[Entries on where items appear]
** BEGIN **
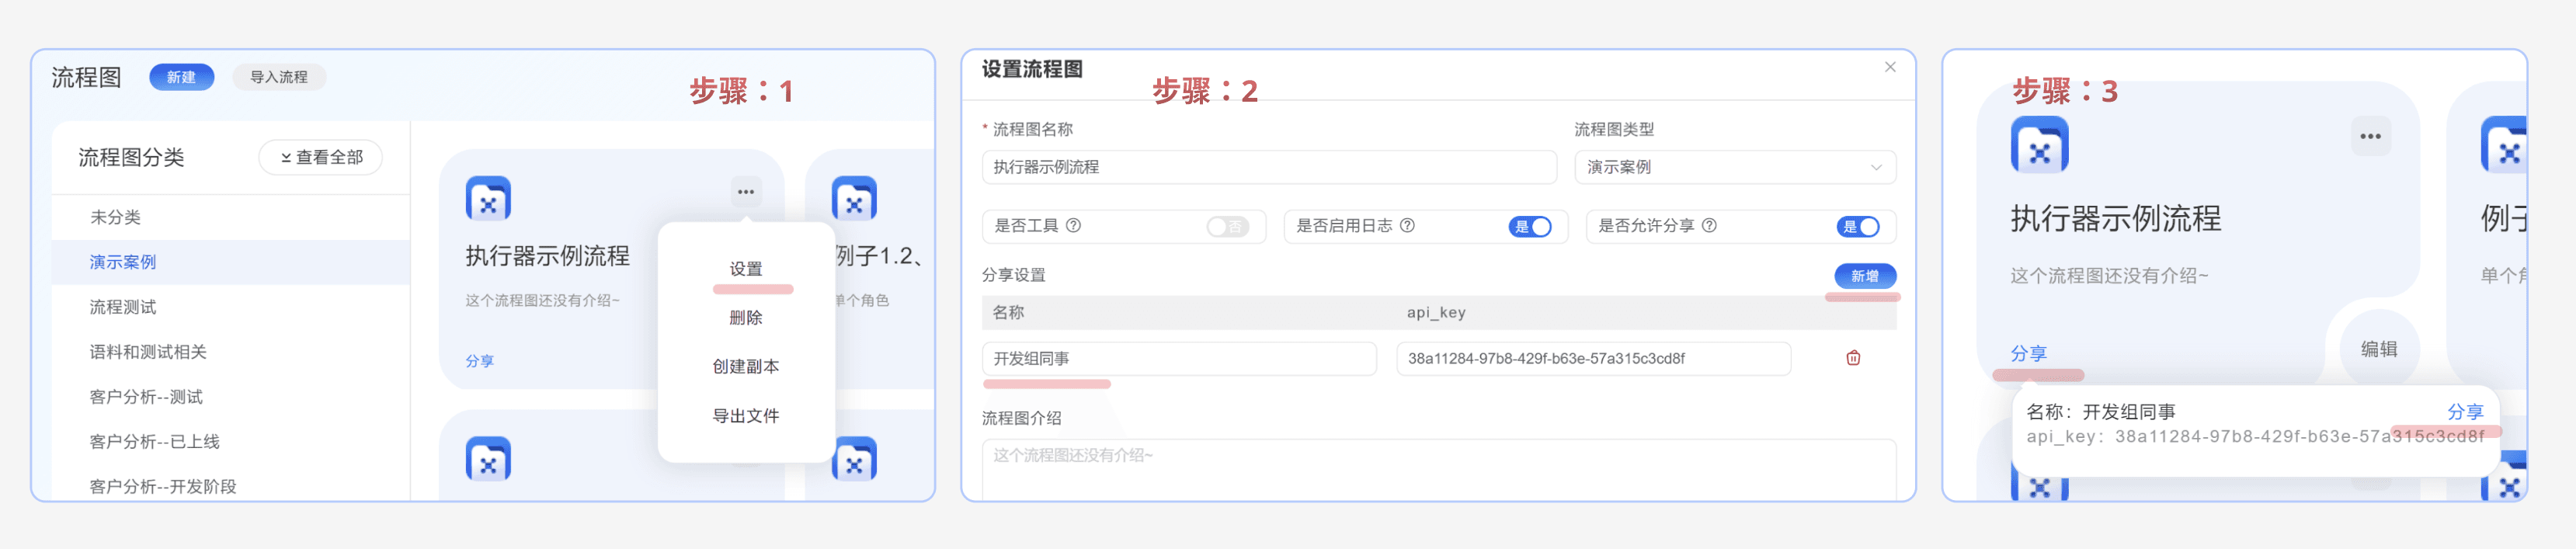Click the 导入流程 button
2576x549 pixels.
[x=278, y=77]
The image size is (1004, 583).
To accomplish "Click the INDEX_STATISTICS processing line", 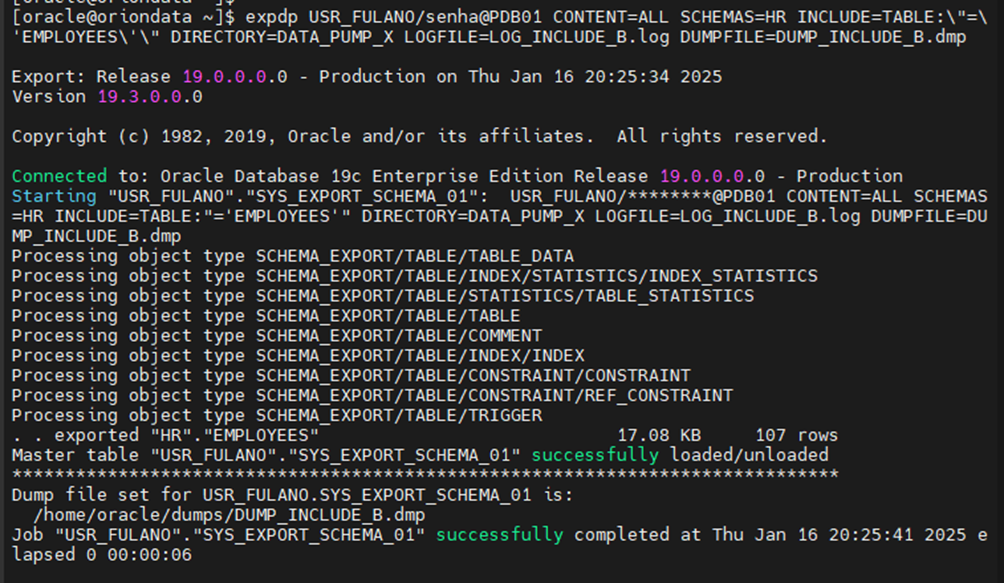I will (x=414, y=276).
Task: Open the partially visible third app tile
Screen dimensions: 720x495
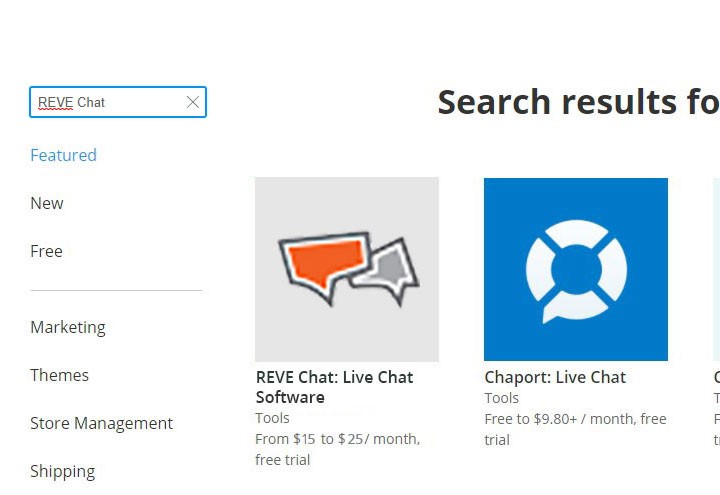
** END **
- **TASK TO COMPLETE**: Quote everything from the line containing "Task: Open the" down to the end of the entries, omitting the pictures.

- **EXERCISE ANSWER**:
Task: Open the partially visible third app tile
Screen dimensions: 720x495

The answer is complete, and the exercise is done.